◆ 課題: 小室圭氏の仕事を扱った次の文章を、一字も変えずに全文書き写すこと。

◆ 本文:

◇ ◇ ◇

一番のエリートが、難しい仕事をいっぱいしている。例えば、日本の皇室から出た眞子(まこ、1991年―、33歳)様と結婚した 小室圭(こむろけい、1991年-、33歳)氏は、ニューヨーク州の法律協会、Bar Association というんだけど、それに所属している下っ端弁護士です。裁判で出てくる弁護士じゃなくて、事務弁護士。まあ裏口入学で合格したんだと思うけど、とにかく何をやっているかというと日本語と英語の翻訳業みたいな仕事だ。あるいは、その文章のチェック、契約書のチェックをする。そういうことを何年もする。Solicitor(ソリクター)というんだけど、そういう細かいことはをやる下っ端弁護士が、何百人も必要だ。彼はそれをやっている。

小室圭と眞子

仕事は山ほどある。つき合わせ作業をやる訳で、だからこの『日経新聞』の記事を書いている女性記者たち、吉田圭織も芦塚智子も聞いたことがない名前だが、そういう細かい仕事ができる女たちだ。日経新聞に雇われているんだろうけど、ニューヨークの州立大学ぐらいの法律科、司法科を出ているのだろう。おそらくはニューヨークの弁護士の資格を持っていると思う。そうじゃないと、こういう文章を書けない。そういう真面目な人たちが世の中にいっぱいいる。立派な大きな新聞記事を書いたり、どかんどかんと偉そうなことを書いたりできるのは、私は自分と同じレベルだと思っているからだ。私は細かい事務ができる人を尊敬する。彼らは目立たない。

◇ ◇ ◇

◆ 提供データ:
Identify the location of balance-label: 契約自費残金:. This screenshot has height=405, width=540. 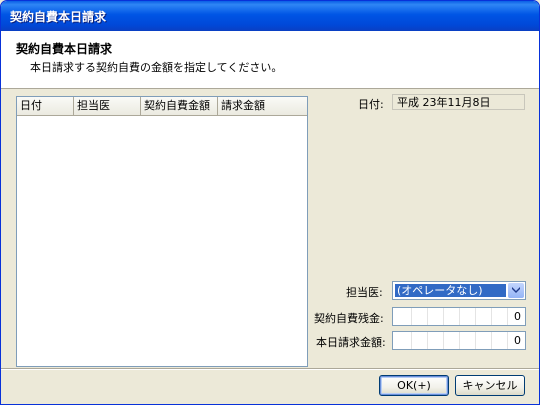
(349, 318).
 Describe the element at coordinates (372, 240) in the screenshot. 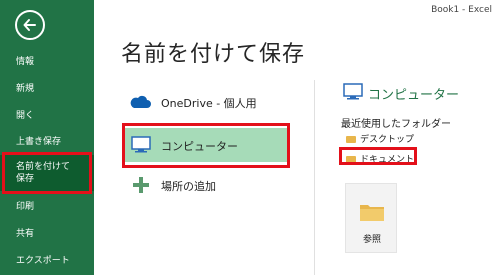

◇ ◇ ◇

◆ 解答:
一番のエリートが、難しい仕事をいっぱいしている。例えば、日本の皇室から出た眞子(まこ、1991年―、33歳)様と結婚した 小室圭(こむろけい、1991年-、33歳)氏は、ニューヨーク州の法律協会、Bar Association というんだけど、それに所属している下っ端弁護士です。裁判で出てくる弁護士じゃなくて、事務弁護士。まあ裏口入学で合格したんだと思うけど、とにかく何をやっているかというと日本語と英語の翻訳業みたいな仕事だ。あるいは、その文章のチェック、契約書のチェックをする。そういうことを何年もする。Solicitor(ソリクター)というんだけど、そういう細かいことはをやる下っ端弁護士が、何百人も必要だ。彼はそれをやっている。

小室圭と眞子

仕事は山ほどある。つき合わせ作業をやる訳で、だからこの『日経新聞』の記事を書いている女性記者たち、吉田圭織も芦塚智子も聞いたことがない名前だが、そういう細かい仕事ができる女たちだ。日経新聞に雇われているんだろうけど、ニューヨークの州立大学ぐらいの法律科、司法科を出ているのだろう。おそらくはニューヨークの弁護士の資格を持っていると思う。そうじゃないと、こういう文章を書けない。そういう真面目な人たちが世の中にいっぱいいる。立派な大きな新聞記事を書いたり、どかんどかんと偉そうなことを書いたりできるのは、私は自分と同じレベルだと思っているからだ。私は細かい事務ができる人を尊敬する。彼らは目立たない。